Hikeathon_Analytics_Vidhya
This repo contains my code for Hikeathon contest conducted by Analytics Vidhya.
Github Link
https://github.com/karthiktsaliki/Hikeathon_Analytics_Vidhya
Libraries used
-
Numpy: Numpy is free and open-source Python library used for scientific computing and technical computing.
-
pandas: Pandas is a software library written for the Python programming language for data manipulation and analysis.
-
sklearn: Machine learning library for the Python programming language. It features for classification and regression.
-
lightgbm: For applying gradient boosting non linear model on the data
Motivation
Social Network Analysis and Link prediction are the most common problems which data scientists has to deal in their career. In this competition hike came up with a problem statement to predict whether a pair of person will encounter in chat given their user characterstics.
Datasets
Three datasets train and user features contain pair of users and their characterstics have been given along with is_chat variable. Predict the is_chat given the user features in test data.
Approach
-
In this competition I first thought there will not be any information at pair level so built a model aggregating at user level and setting the threshlold of thier number of times they chat as dependent variable secured LB AUC score ~75
-
Then with the help of gpu trained lightgbm for the entire train data without param tuning and aggregate both the users features for training and setting dependent variable as it is.

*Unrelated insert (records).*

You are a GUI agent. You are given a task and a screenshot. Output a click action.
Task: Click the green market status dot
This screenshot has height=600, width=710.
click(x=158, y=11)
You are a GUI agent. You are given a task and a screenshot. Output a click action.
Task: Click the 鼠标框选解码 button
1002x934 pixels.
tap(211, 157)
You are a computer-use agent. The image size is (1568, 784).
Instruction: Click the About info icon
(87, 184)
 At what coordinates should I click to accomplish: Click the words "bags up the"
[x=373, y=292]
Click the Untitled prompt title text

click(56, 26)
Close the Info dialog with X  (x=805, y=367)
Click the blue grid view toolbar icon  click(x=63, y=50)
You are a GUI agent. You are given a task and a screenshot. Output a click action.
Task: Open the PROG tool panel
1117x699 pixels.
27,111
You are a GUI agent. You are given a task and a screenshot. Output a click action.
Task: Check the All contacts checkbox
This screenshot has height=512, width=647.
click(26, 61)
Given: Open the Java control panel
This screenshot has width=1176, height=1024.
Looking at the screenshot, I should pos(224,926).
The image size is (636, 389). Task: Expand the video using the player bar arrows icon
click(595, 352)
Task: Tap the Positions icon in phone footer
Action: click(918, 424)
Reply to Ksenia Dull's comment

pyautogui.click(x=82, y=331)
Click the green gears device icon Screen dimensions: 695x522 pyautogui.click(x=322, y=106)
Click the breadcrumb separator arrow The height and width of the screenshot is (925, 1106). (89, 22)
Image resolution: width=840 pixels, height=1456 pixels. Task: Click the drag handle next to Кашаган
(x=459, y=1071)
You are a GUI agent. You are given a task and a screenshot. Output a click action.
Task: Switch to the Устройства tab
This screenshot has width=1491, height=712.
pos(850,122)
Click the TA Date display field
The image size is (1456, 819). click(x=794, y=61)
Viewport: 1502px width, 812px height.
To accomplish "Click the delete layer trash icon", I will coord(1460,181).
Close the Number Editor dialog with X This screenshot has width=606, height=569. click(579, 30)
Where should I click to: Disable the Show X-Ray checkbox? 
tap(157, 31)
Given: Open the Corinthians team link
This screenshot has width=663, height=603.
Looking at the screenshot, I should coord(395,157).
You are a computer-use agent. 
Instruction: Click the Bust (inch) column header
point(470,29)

Secured an LB score of ~85
-
Then I improved the AUC to ~89 by feature engineering and stacking. You can see that in the code in this repo.
Other Approaches which I had tried:
- Catboost is too slow in my machine as data size is very large unable to pool datasets.
- Parameter tuning has been neglected as I have no time left, Started this competiton very late but still managed to secure LB 17 Rank without that.
Results
I acheived a AUC score ~89 and secured 17th rank in the private leaderboard.